Directions — Copy out every line of the items below word for word, but leave out the pictures.

Extracted data entries —
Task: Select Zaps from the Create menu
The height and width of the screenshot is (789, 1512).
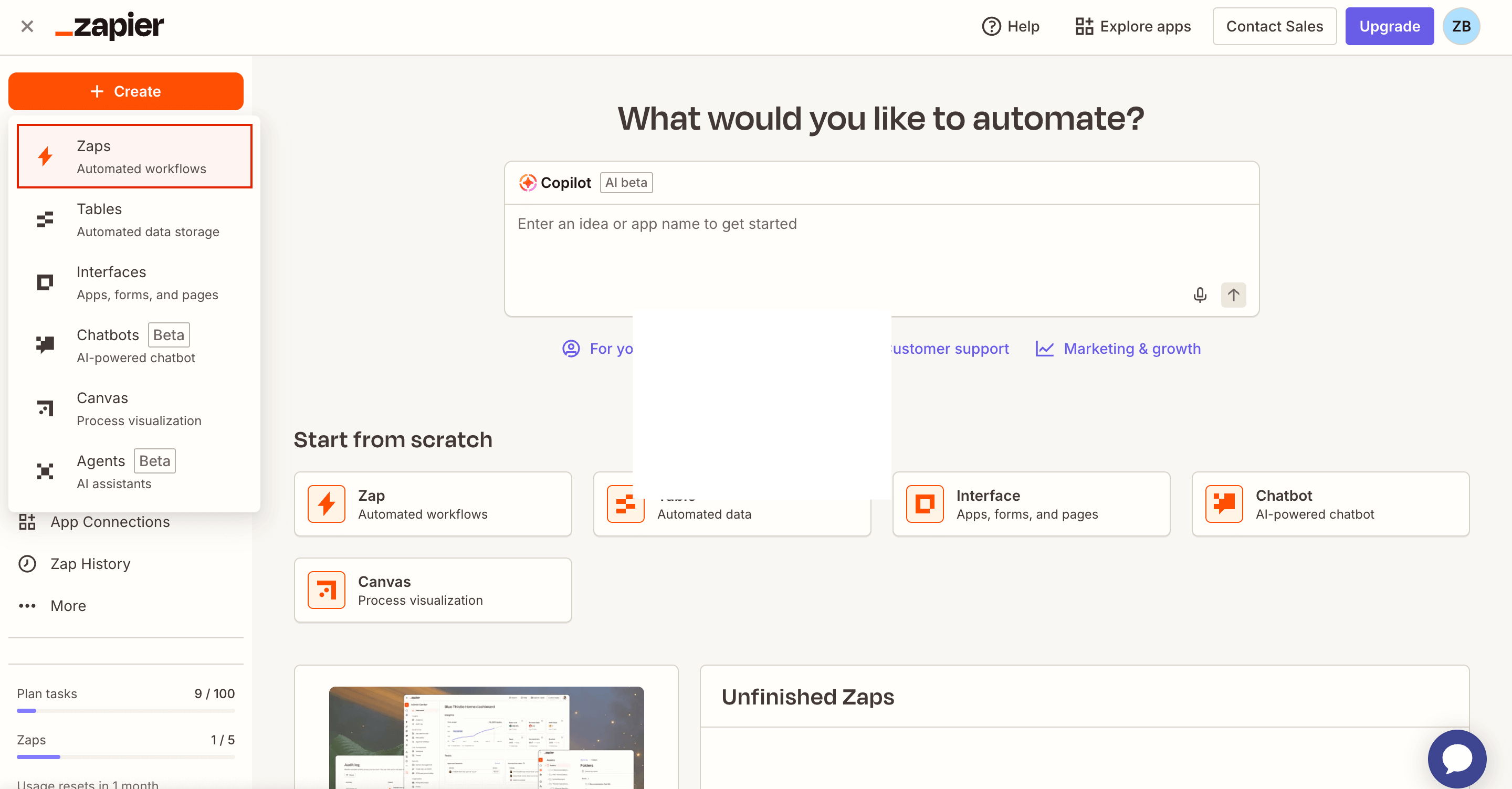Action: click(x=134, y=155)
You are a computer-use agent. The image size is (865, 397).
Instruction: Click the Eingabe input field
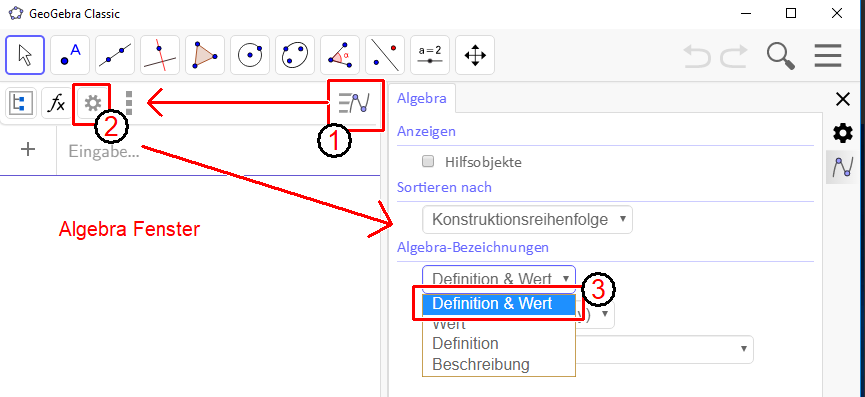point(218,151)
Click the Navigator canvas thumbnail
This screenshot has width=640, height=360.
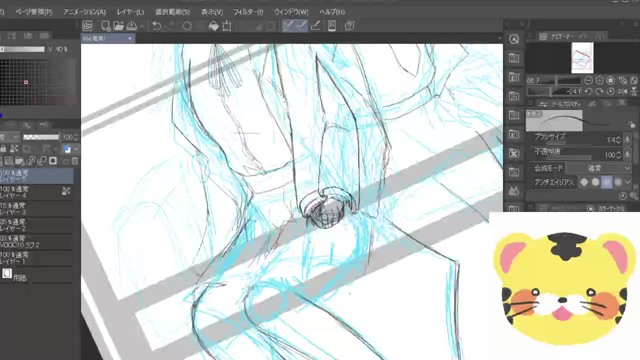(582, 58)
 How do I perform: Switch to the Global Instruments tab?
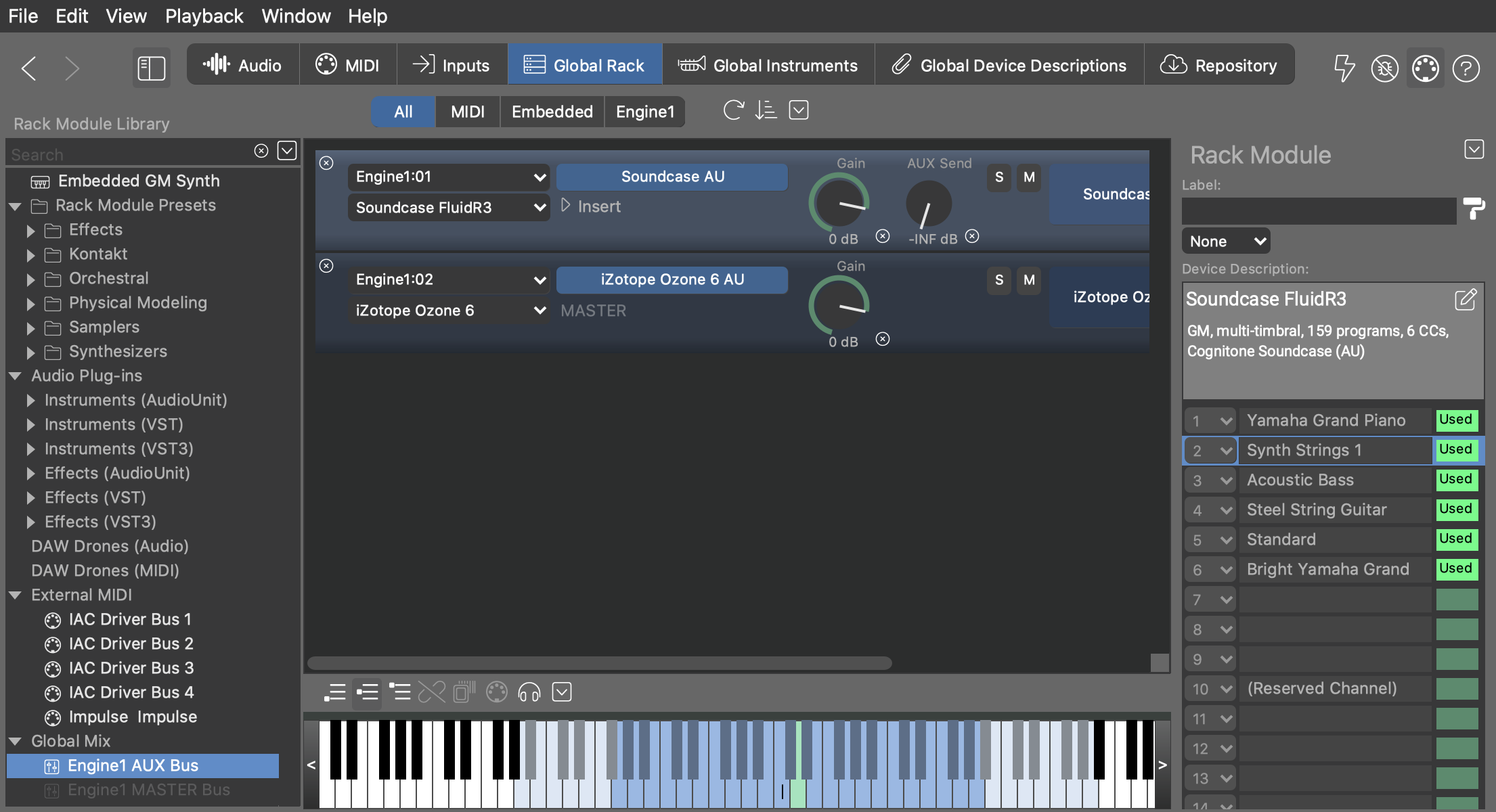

Expected output —
Task: Select Zaps from the Create menu
The height and width of the screenshot is (789, 1512).
Action: click(x=134, y=155)
You are a computer-use agent. The image size is (865, 397).
Instruction: Click the Eingabe input field
point(218,151)
Click the Navigator canvas thumbnail
This screenshot has width=640, height=360.
(582, 58)
 How do I perform: Switch to the Global Instruments tab?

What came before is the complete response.